## Task description
Copy exactly the lines from the line holding "At what coordinates" through the end of the material, and no others; pictures stay out.

## Material for this task
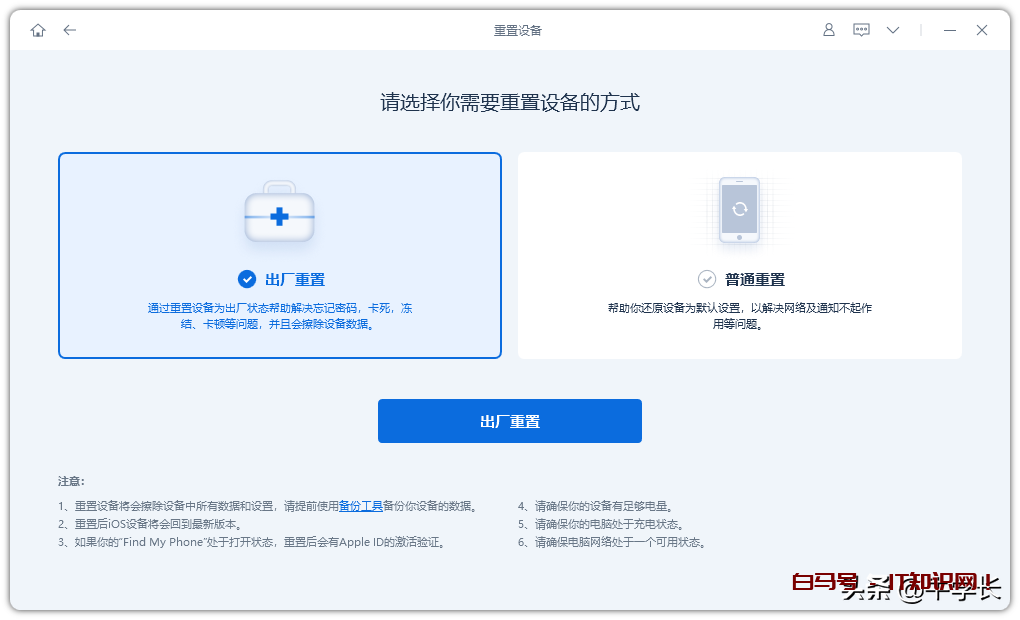Click the 注意 notes label

coord(71,481)
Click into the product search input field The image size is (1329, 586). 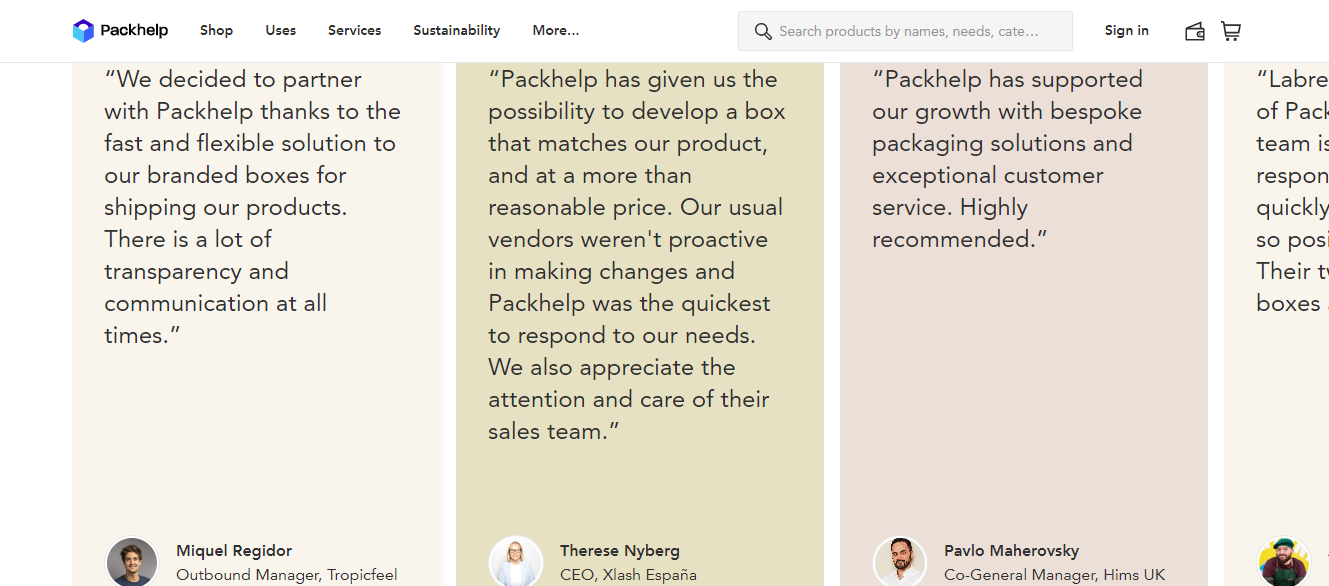(x=905, y=31)
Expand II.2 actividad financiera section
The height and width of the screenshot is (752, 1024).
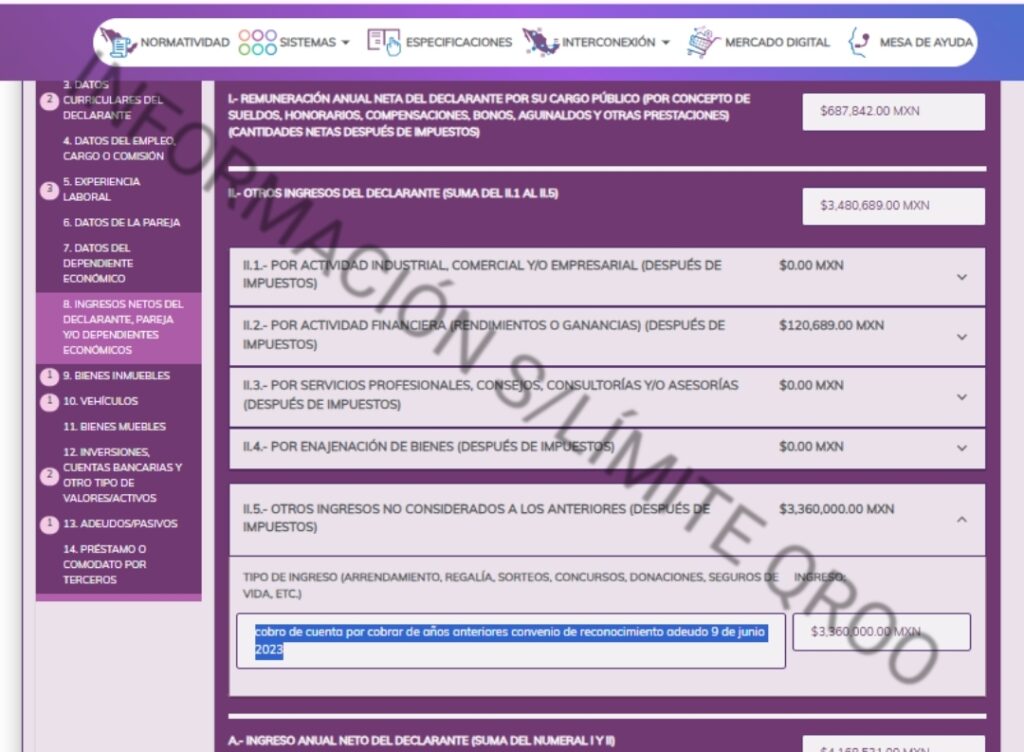pos(961,337)
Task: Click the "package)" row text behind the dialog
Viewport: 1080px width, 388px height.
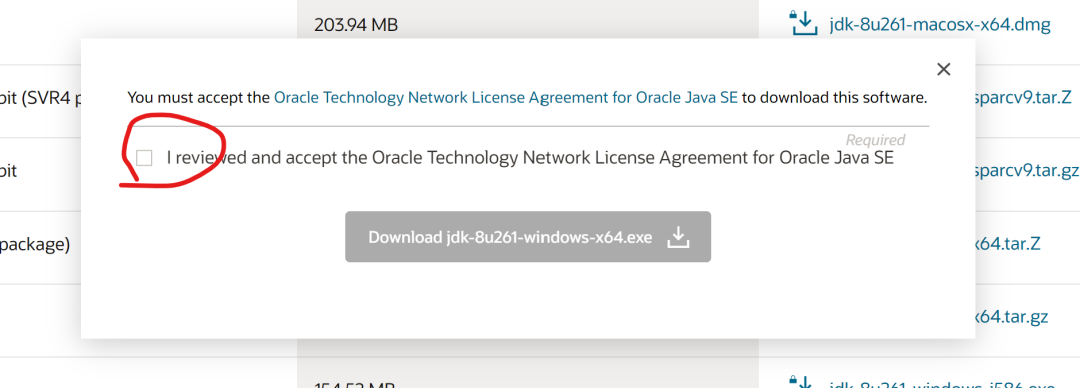Action: (35, 245)
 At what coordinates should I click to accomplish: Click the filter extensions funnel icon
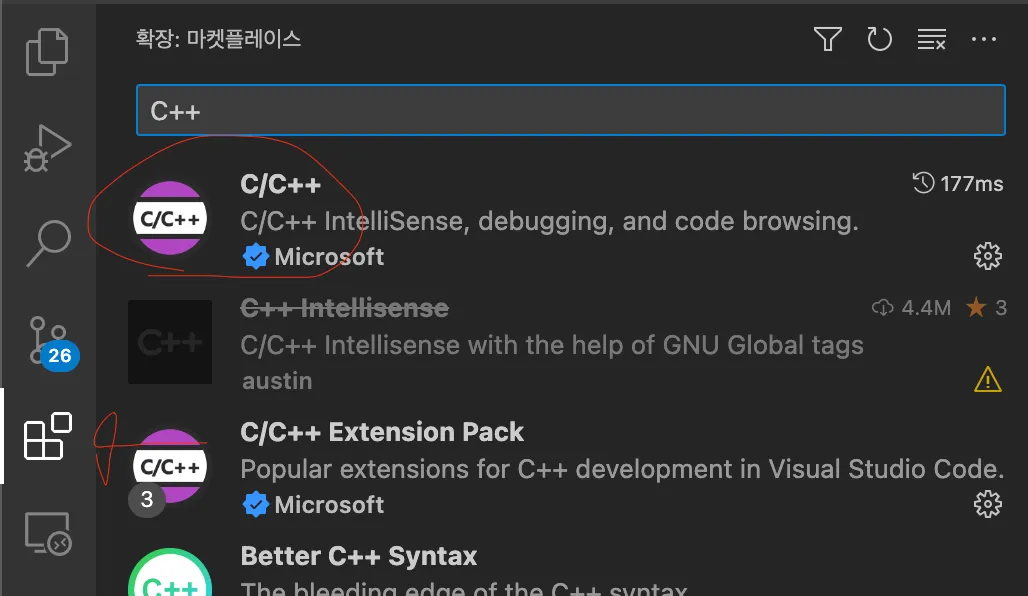click(x=827, y=39)
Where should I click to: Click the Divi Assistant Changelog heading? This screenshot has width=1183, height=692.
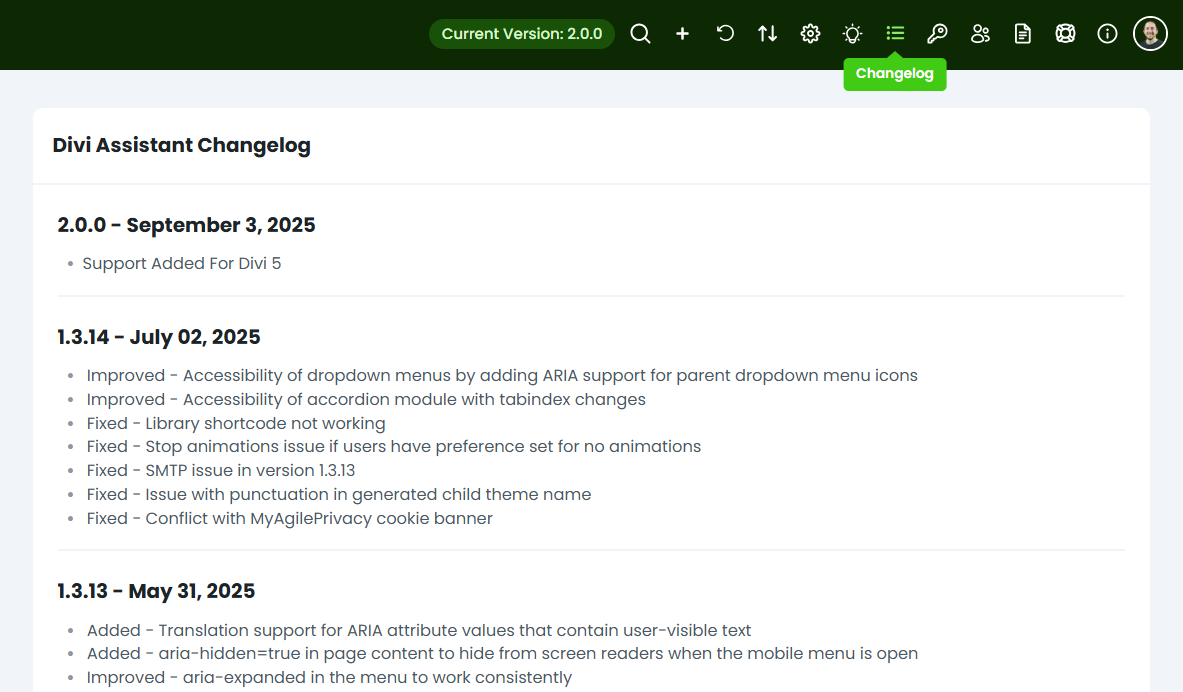tap(182, 145)
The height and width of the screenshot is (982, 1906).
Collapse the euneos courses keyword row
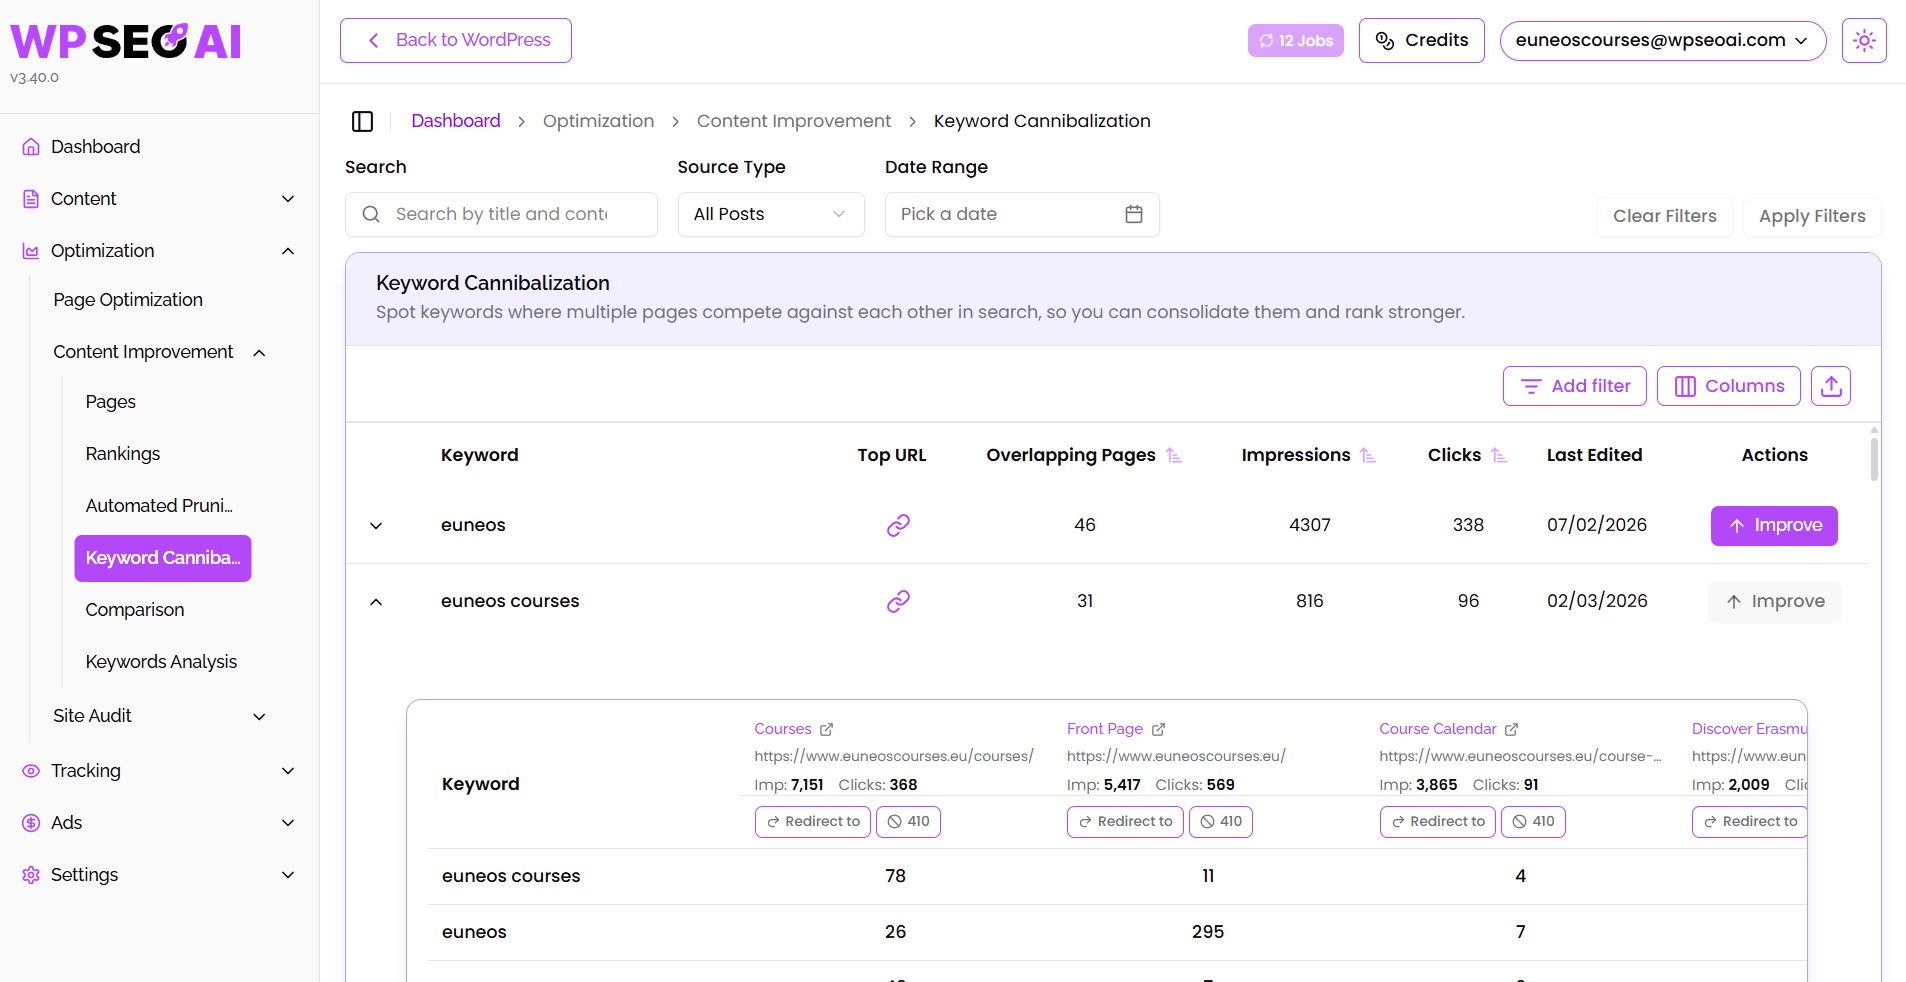click(x=376, y=602)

## Output for this task
 At what coordinates should I click to accomplish: Click the filter extensions funnel icon
click(x=827, y=39)
Where should I click to: Click the Divi Assistant Changelog heading? This screenshot has width=1183, height=692.
tap(182, 145)
The height and width of the screenshot is (982, 1906).
Collapse the euneos courses keyword row
click(x=376, y=602)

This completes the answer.